#### [EXERCISE MATERIALS]
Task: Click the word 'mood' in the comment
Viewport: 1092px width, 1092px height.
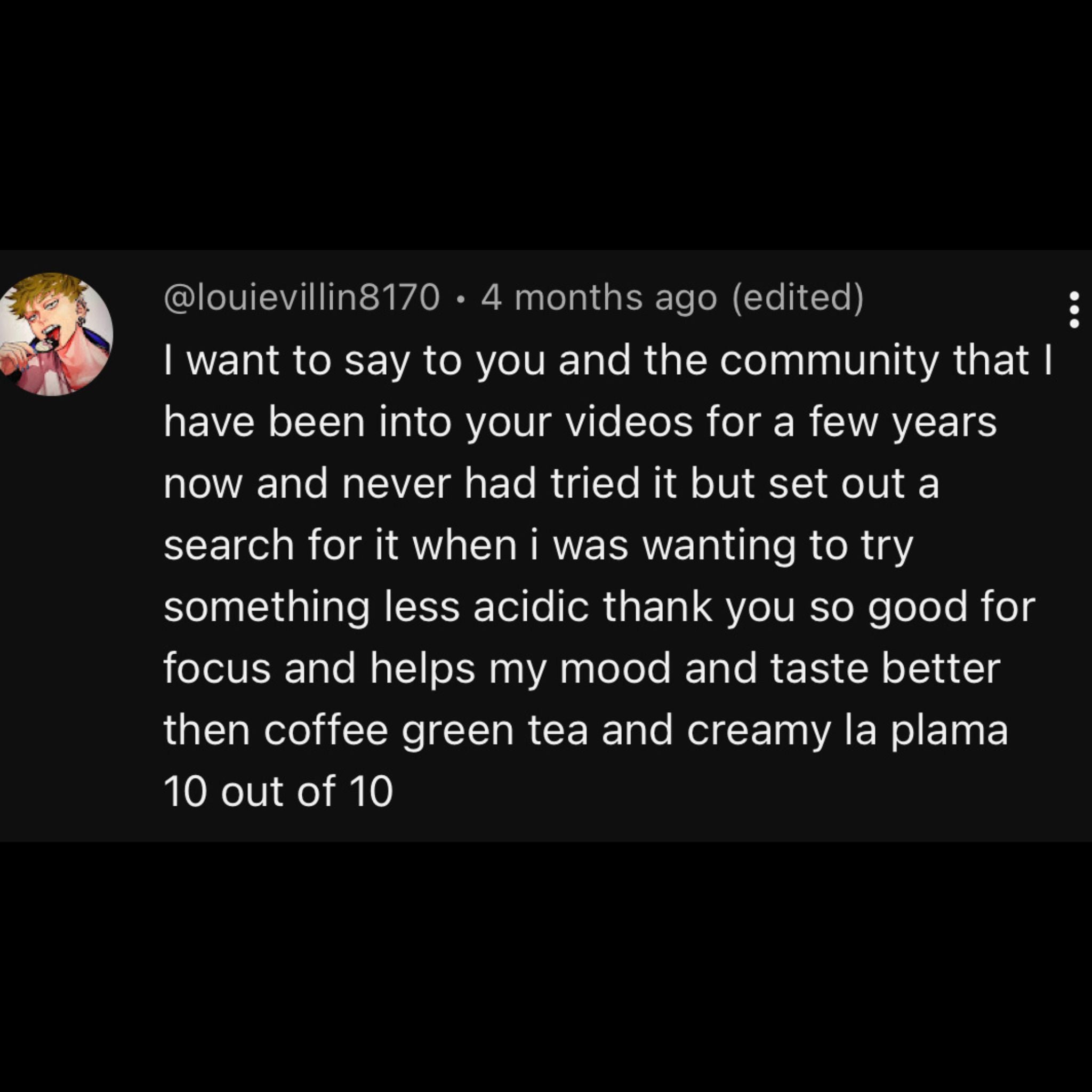Action: pos(615,668)
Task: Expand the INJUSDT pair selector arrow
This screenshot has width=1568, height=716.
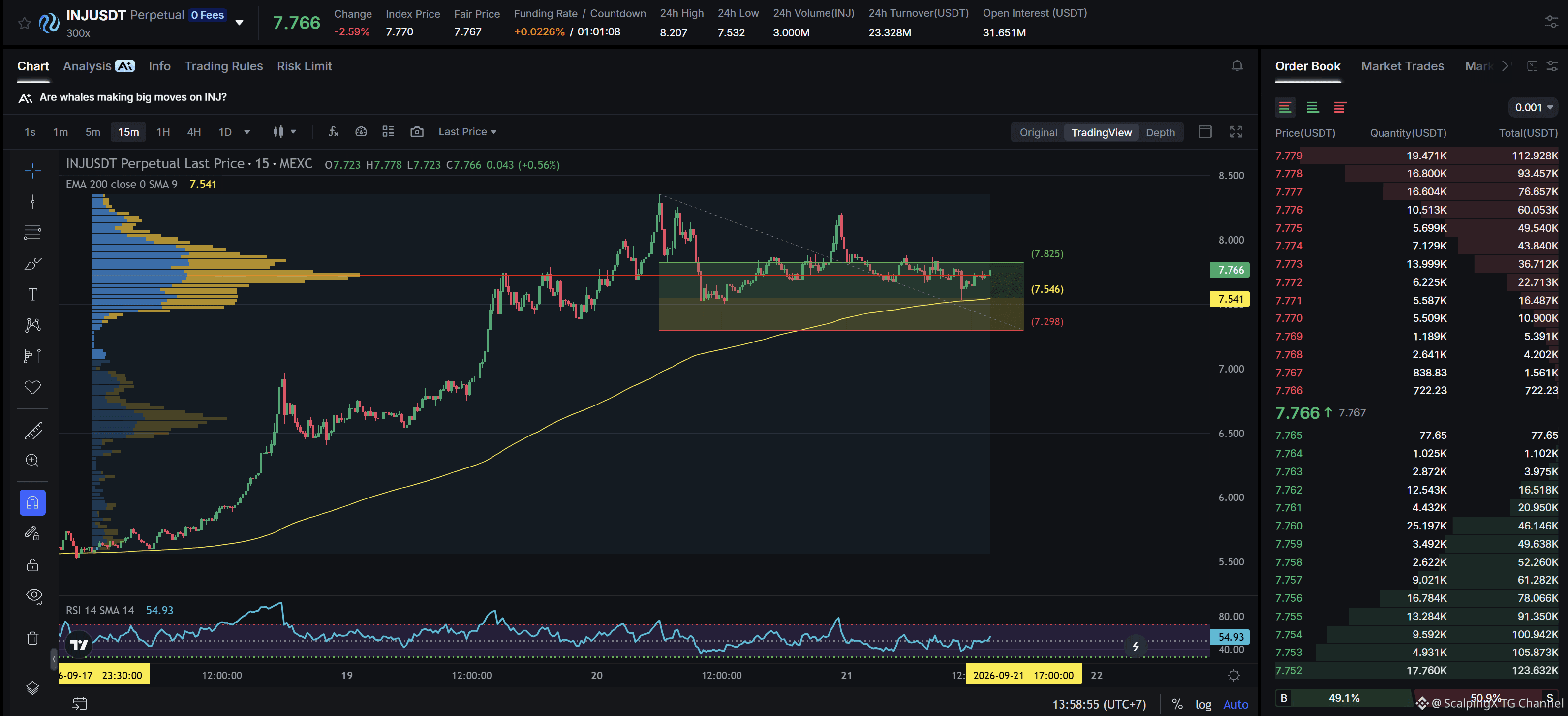Action: pos(239,23)
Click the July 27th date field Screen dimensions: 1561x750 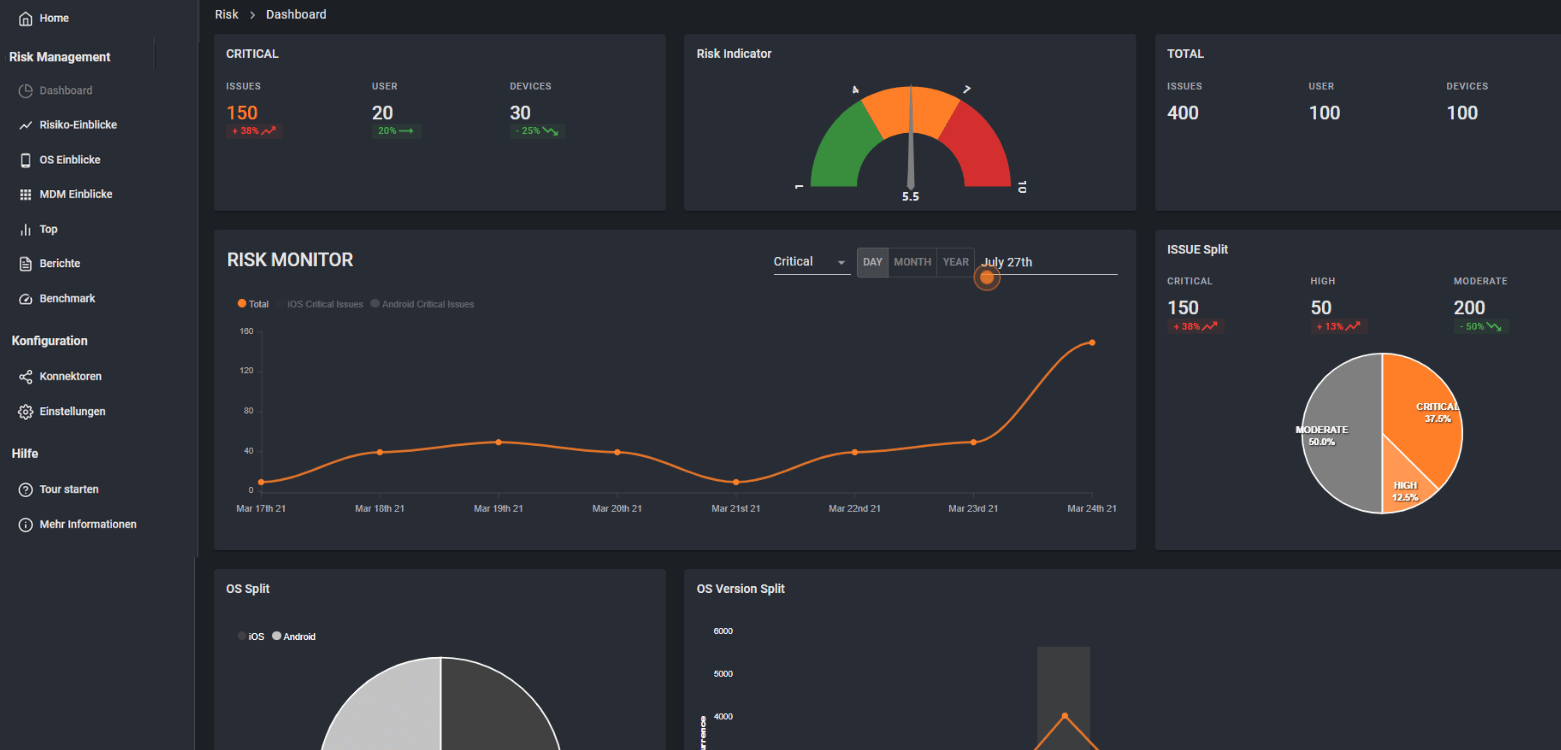point(1048,262)
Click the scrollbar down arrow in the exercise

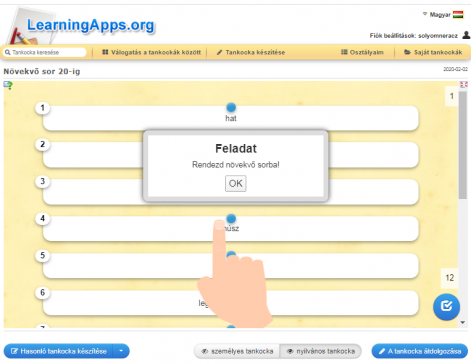click(x=463, y=322)
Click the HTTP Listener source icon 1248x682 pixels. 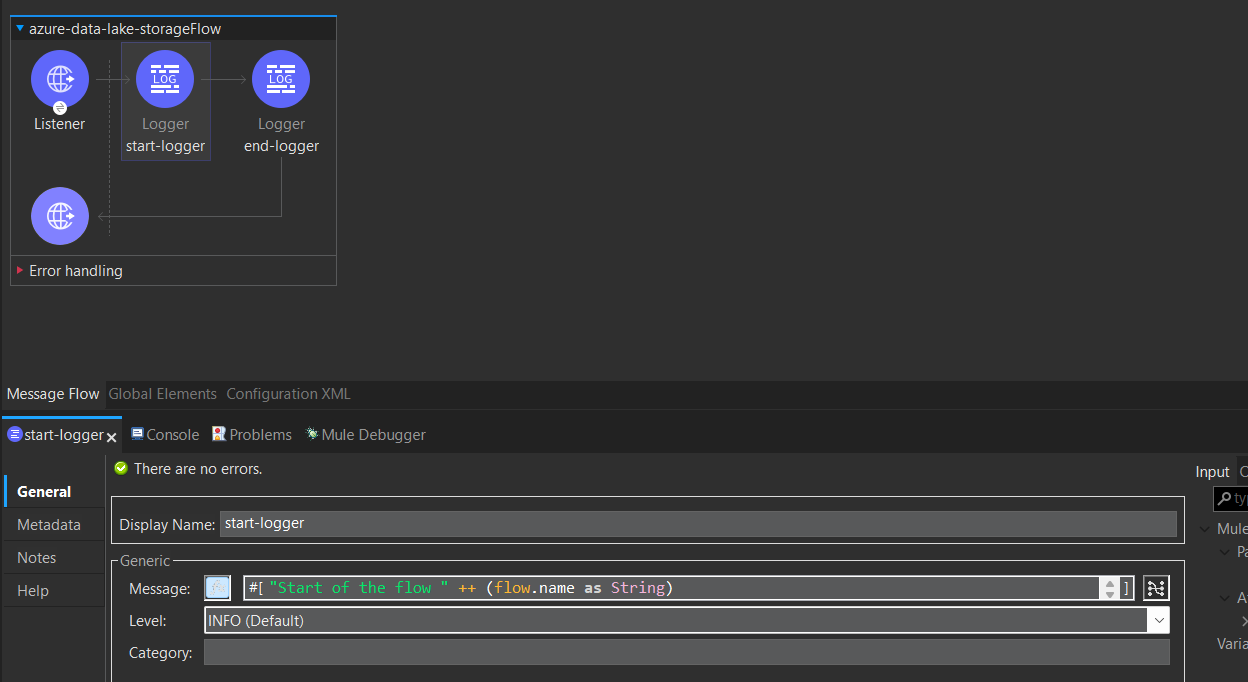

#### [EXERCISE]
Please, leaving out all pictures, transcribe exactly the lines above from the one containing "Click the scrollbar" through the final line, both included.

#### [EXERCISE RESULT]
Click the scrollbar down arrow in the exercise

click(x=463, y=322)
Click the HTTP Listener source icon 1248x682 pixels. 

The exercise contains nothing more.